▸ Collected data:
[Start of Attachment]

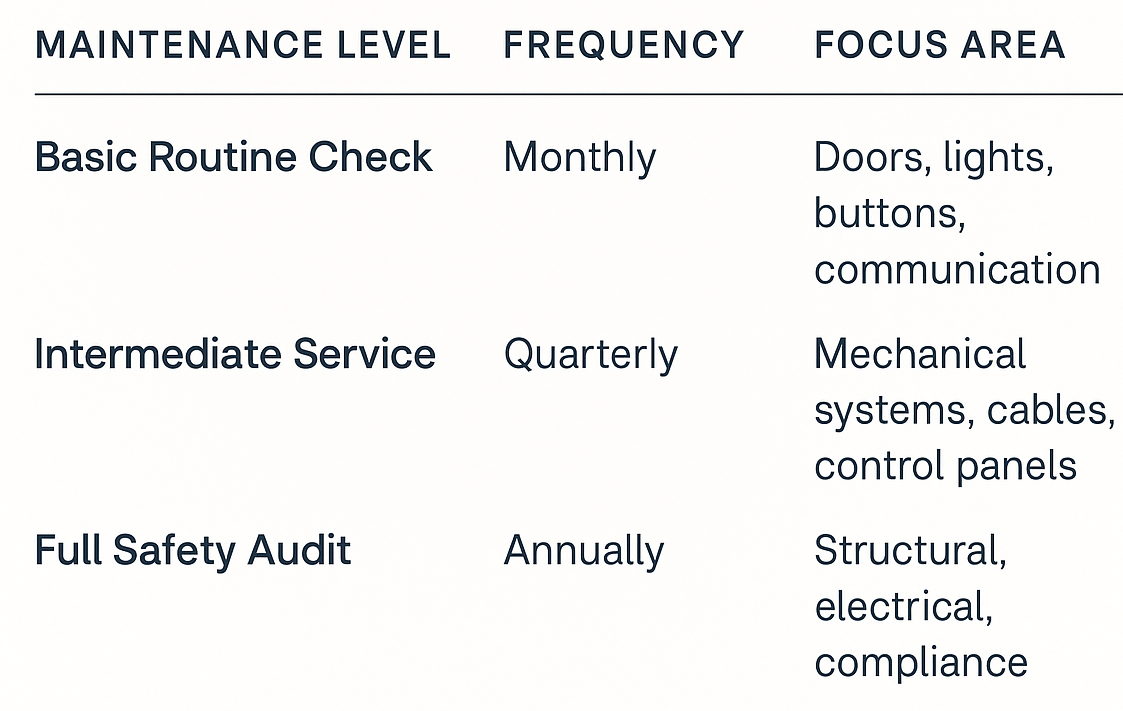Click the FOCUS AREA column header

point(940,45)
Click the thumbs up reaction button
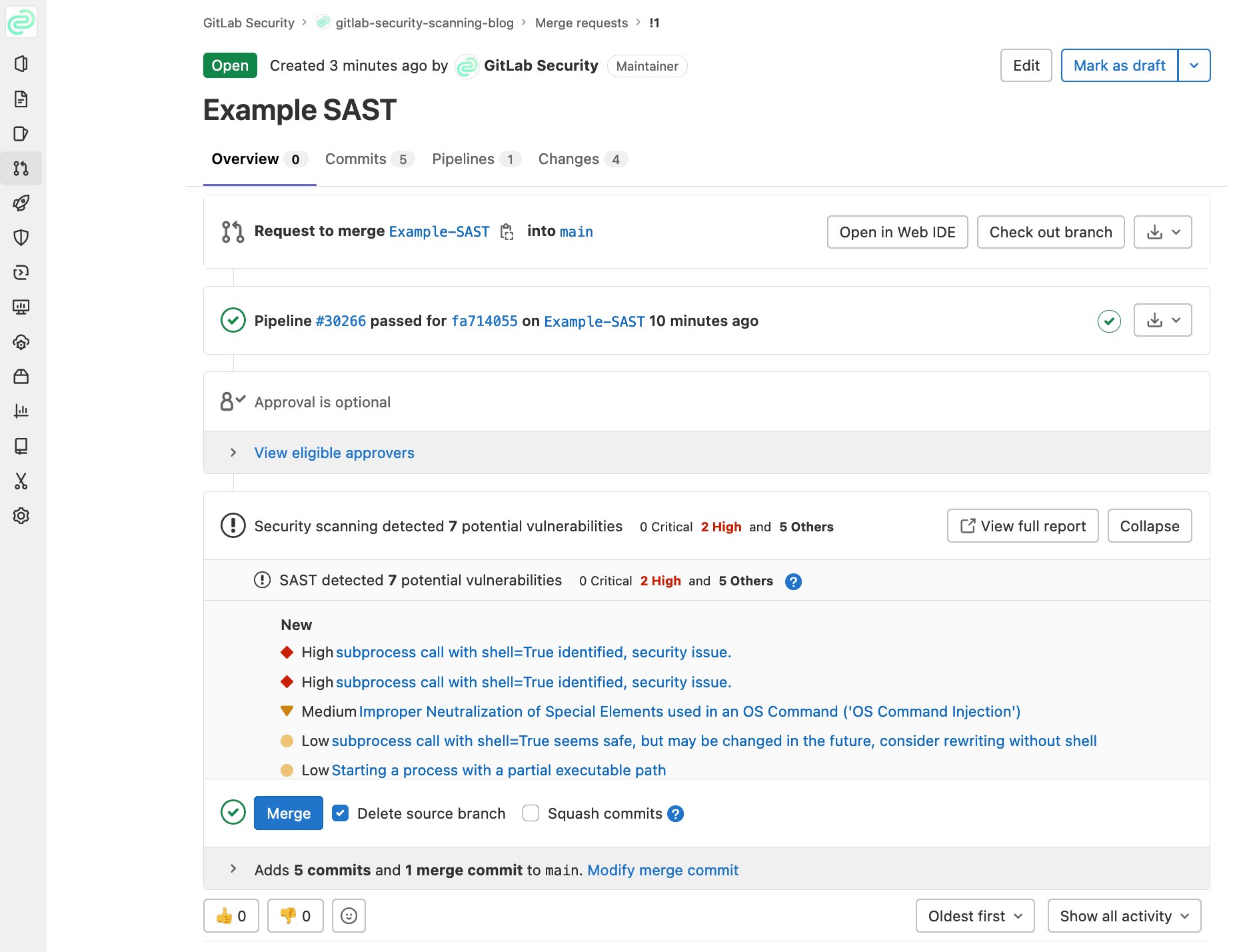Viewport: 1233px width, 952px height. click(x=231, y=916)
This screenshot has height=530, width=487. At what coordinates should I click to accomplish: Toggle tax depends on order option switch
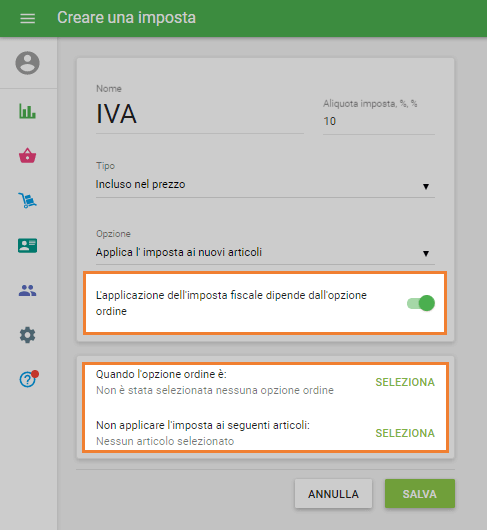click(421, 303)
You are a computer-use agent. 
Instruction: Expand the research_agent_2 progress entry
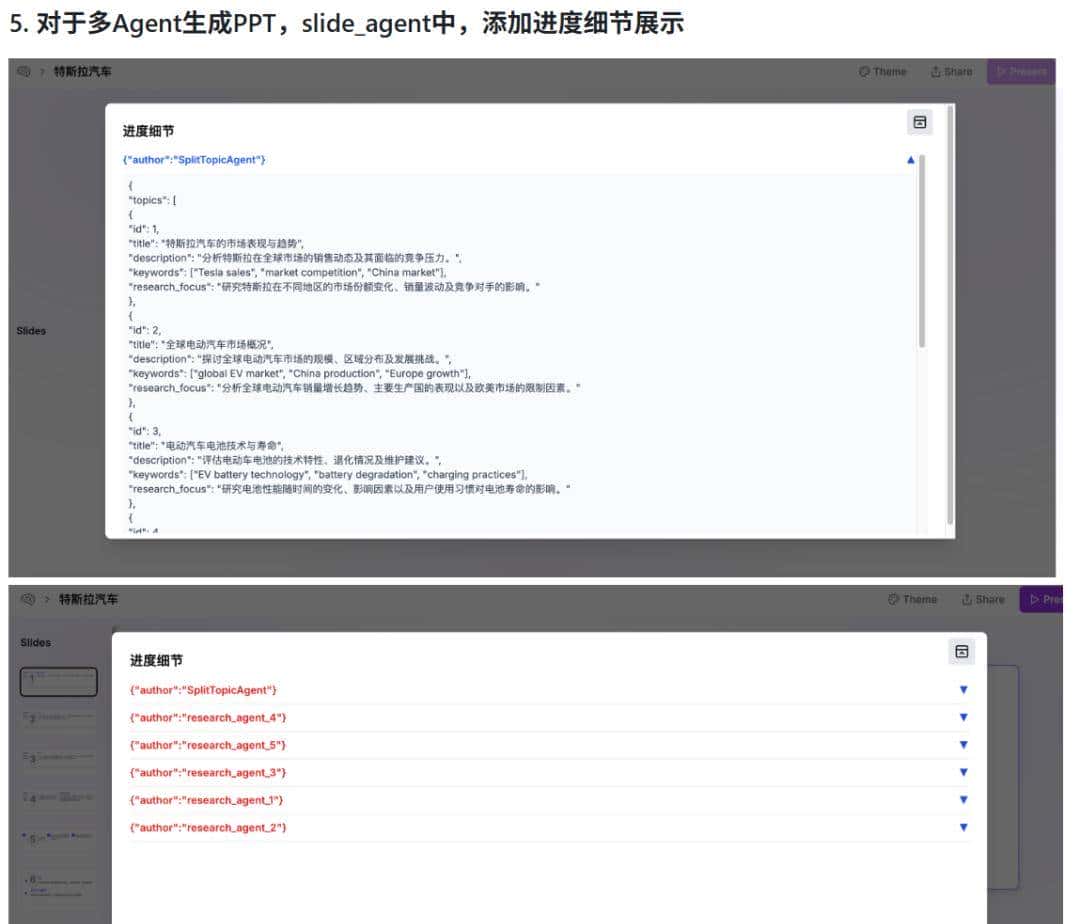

[End of Attachment]

The required output is an exact copy of the lines from the one with "Click the thumbs up reaction button" through the final line of the data above, with pictures removed.

▸ Task solution:
Click the thumbs up reaction button
Viewport: 1233px width, 952px height. click(x=231, y=916)
This screenshot has height=530, width=487. At what coordinates should I click to accomplish: Toggle tax depends on order option switch
click(421, 303)
You are a computer-use agent. 
Instruction: Expand the research_agent_2 progress entry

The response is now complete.